06 Aralık 2014 13:48

Yaşamda ve direnişte ORTAK

Kader ve Arin’i ortaklaştıran hepimizin ortaklığı değil mi? Kader ve Arin, biz kadınların yaşamı kadar direnişinin de ortasında duruyor. Anneler, kızlar, kız kardeşler, arkadaşlar... Birlikteliğimizi perçinleyen yaşam koşullarımızın ortaklığı; yani bizi birleştiren ama birbirimizden uzakta gibi hissettiren yaşamlarımız.

Paylaş

Sema BARBAROS

Önce, Kobanê direnişinde Miştenur tepesini savunurken IŞİD tankına karşı üzerine yerleştirdiği bombalarla feda eylemi gerçekleştiren Arîn Mîrkan.

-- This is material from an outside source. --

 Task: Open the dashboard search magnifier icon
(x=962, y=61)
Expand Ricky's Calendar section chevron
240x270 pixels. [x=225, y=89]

Sonra, Kobanê sınırından geçerken bir asker tarafından vurularak öldürülen, Marmara Üniversitesi’nde yüksek lisans öğrencisi Kader Ortakaya.
Yaklaşık dört aydır süren Kobane direnişinde hayatını kaybeden bu iki kadını birleştiren, bir halkın mücadelesine olan inançları. Ama en önemlisi, bütün halklar açısından kazanmanın da kaybetmenin de ortaya çıkaracağı sonuçların ortaklığı.
Bu iki kadın... Direnişin parçası olan, Şengal’den hamile halleriyle kilometrelerce yürüyen kadınlar... O uzun yol boyu beraberinde koca bir tarihi taşıyan ama şu an çocuklarının, nerede olduğunu bilmeyen kadınlar... Savaşın durması için, IŞİD’in kanlı saldırılarına karşı sokağa çıkan, sınıra giden, kış koşullarında çadırlarda yaşam mücadelesi veren kadınlar... Sınırda kulağında havan mermisi kalbini tutup geride kalanları bekleyen, elinde ne varsa paylaşan, Kobane’ye kızkardeşlik köprüsü kuran kadınlar.... Belki ilk defa buna dair bir yazıyı okuyan veya direnişin, savaşa karşı sözün bir parçası olmayan olamayan kadınlar ...
Gerçek şu ki hepimiz aynıyız, yok birbirimizden farkımız, derdimiz de çözümümüz de bir. Onun için bu iki kadın için söyleyecek her söz, aslında kendi yaşantımızdan çıkardığımız söz olacak. Bizimkinden farklı değil Kader’in hayatı.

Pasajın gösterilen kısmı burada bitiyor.